→ **Problem**: Search the listing below for the word "from" and return each line that contains it.

→ **Study material**:

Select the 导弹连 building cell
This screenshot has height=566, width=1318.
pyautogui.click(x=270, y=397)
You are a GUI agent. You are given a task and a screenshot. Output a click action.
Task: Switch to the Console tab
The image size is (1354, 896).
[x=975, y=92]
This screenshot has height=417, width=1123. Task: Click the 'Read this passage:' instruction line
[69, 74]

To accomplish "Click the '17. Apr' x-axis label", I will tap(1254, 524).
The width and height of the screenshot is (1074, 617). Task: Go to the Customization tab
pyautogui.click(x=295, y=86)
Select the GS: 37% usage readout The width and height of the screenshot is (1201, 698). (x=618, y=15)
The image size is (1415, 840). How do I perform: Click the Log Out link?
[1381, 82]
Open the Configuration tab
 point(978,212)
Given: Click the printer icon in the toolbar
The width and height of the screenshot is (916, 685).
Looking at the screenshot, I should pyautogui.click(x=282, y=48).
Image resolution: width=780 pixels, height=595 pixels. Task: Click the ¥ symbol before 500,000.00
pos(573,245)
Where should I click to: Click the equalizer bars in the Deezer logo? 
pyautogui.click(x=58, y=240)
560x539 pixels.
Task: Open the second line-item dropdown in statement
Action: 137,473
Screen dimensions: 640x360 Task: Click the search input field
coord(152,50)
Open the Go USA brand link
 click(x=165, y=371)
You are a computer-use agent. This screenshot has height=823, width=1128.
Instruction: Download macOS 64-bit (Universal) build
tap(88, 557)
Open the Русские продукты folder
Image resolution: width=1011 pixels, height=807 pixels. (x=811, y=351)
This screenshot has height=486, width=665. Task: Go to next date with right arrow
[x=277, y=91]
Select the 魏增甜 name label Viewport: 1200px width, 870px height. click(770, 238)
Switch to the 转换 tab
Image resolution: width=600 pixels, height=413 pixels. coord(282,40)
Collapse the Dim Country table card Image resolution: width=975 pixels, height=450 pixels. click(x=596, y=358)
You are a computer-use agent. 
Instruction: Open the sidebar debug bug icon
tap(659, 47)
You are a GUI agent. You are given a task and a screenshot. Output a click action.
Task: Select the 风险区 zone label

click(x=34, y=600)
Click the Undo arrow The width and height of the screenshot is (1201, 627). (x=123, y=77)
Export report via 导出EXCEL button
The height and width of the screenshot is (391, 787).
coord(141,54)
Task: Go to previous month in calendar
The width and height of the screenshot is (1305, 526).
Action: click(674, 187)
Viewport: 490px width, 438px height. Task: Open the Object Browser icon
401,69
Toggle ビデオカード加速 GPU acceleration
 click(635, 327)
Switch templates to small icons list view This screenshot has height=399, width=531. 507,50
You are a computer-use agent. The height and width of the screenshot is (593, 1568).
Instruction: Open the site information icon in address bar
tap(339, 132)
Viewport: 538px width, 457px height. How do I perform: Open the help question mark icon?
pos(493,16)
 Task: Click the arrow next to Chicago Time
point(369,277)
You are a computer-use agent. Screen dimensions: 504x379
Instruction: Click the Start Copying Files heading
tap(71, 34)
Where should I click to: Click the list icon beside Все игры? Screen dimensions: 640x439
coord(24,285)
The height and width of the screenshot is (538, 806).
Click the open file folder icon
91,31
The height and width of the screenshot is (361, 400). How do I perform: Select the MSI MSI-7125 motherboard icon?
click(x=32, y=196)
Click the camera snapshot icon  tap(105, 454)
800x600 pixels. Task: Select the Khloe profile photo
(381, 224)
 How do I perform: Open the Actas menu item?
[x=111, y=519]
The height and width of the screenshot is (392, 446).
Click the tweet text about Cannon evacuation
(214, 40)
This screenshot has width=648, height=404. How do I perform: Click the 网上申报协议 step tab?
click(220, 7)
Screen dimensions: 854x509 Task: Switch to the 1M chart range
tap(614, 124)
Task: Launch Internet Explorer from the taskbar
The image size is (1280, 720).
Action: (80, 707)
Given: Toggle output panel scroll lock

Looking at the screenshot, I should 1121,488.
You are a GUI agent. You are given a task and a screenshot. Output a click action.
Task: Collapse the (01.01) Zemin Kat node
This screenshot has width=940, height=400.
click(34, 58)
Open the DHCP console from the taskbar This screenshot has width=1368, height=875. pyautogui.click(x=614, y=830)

→ **Written reply**:
Task: Launch Internet Explorer from the taskbar
Open the DHCP console from the taskbar This screenshot has width=1368, height=875. pyautogui.click(x=614, y=830)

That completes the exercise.